Contrairement à ce que suggérait, lundi matin, Sophie Binet, secrétaire générale de la CGT, ce n'est pas tant «les citoyens qui décident d'actions pour se faire entendre», mais bien les syndicats qui espèrent que la foule suivra jusqu'au bout. Le risque se trouve également du côté des observateurs internationaux, toujours selon René Knüsel:

«Si la finale de Roland-Garros venait à être perturbée par une coupure de courant, pas sûr que les journaux sportifs étrangers ou le New York Times comprennent l'argumentaire des syndicats»
René Knüsel

Malgré un mouvement de contestation qui perd (un peu) en tonus à chaque nouvelle mobilisation, les syndicats ne sont pas près d'abandonner ce qu'ils nomment désormais par le jeu de mots «grèvilla».

Or, depuis la promulgation de la fameuse loi par Emmanuel Macron, on serait tenté de dire que même dans l'hypothèse (illusoire) d'un vrai pas en arrière du pouvoir, la colère contre le président, qui semble plurielle (sinon totale), trouverait très vite un os tout neuf à ronger. C'est par exemple l'avis du journaliste Paolo Levi, correspondant établit à Paris pour plusieurs médias italiens: «Le Macron Bashing va rentrer parmi les disciplines olympiques de Paris 2024, tellement c'est devenu répandu.»

Il va même plus loin:

«On pourrait mettre l'abbé Pierre à l'Elysée à la place de Macron que ce serait la même chose»
Paolo Levi, journaliste italien.

Ce n'est pas un scoop, dans l'oeil de bon nombre d'observateurs, c'est le système jugé trop vertical de la Ve République qui s'essouffle.
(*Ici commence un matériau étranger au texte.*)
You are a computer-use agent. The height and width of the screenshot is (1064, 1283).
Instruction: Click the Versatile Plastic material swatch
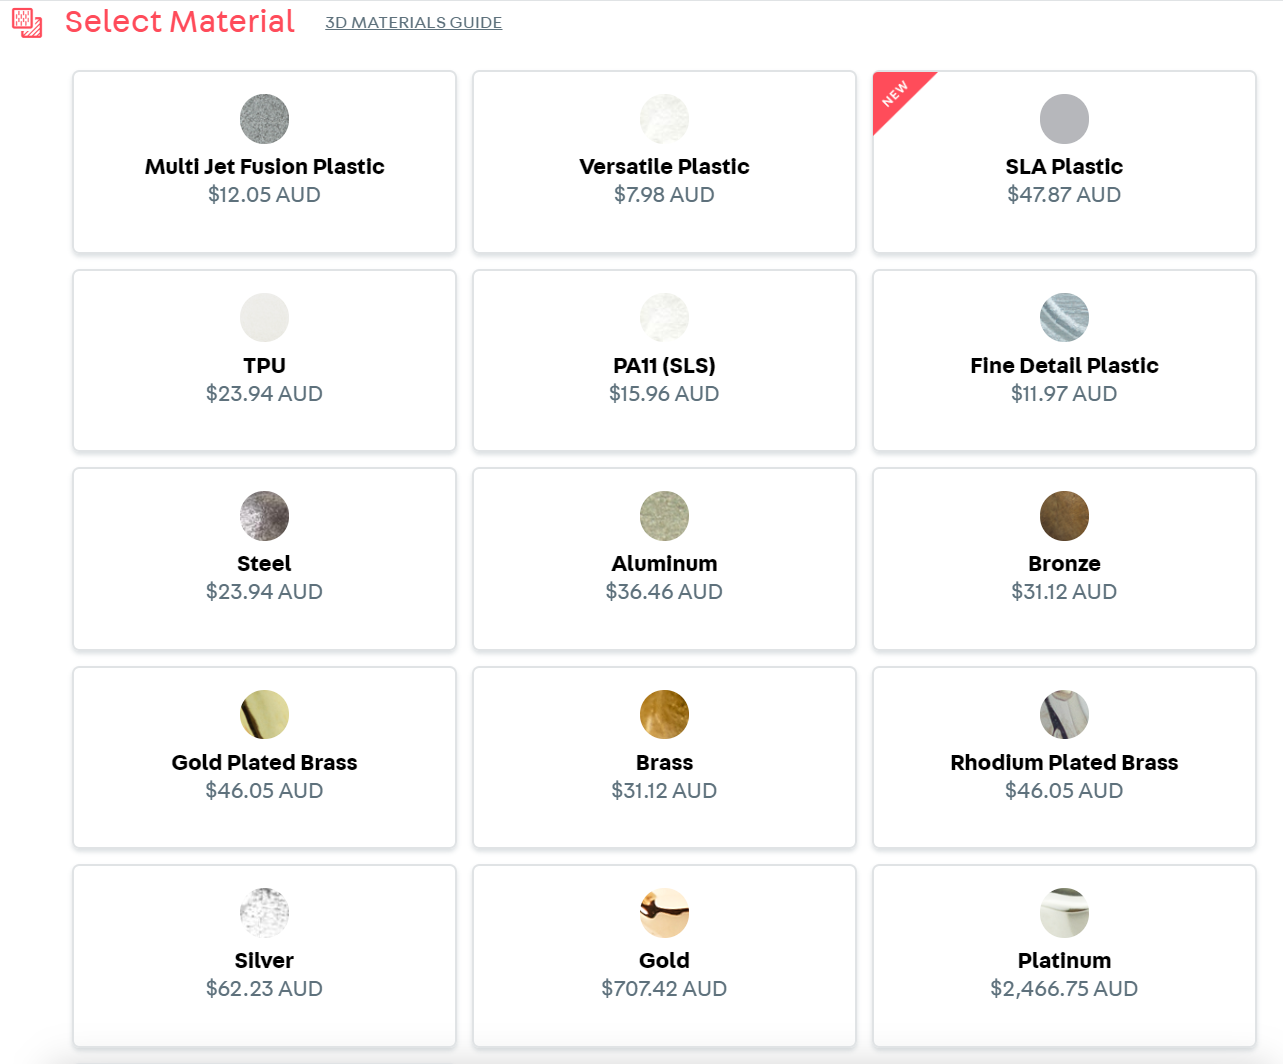point(663,118)
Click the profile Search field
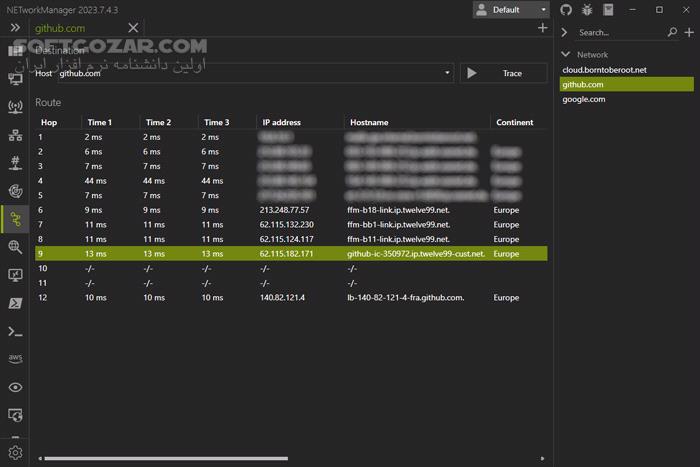The image size is (700, 467). point(620,32)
René Knüsel est d'ailleurs du même avis que notre collègue Antoine Menusier: «Aujourd'hui, la réforme est un prétexte et Macron n’est qu’un symptôme».

Mais, sans doute pour la première fois depuis le début des tensions autour de la réforme des retraites, et précisément grâce aux menaces de coupures de courant durant les événements majeurs, la foire d'empoigne pourrait bien tourner à l'avantage du président. Chaque fois qu'une nouvelle technique de contestation est choisie, les mouvements sociaux prennent le risque de se diviser. Et, donc, de s'affaiblir.

Macron, plus que jamais, joue la montre. Son objectif? «Les grandes vacances, ose René Knüsel. La population se démobilise toujours un peu à la pause estivale.»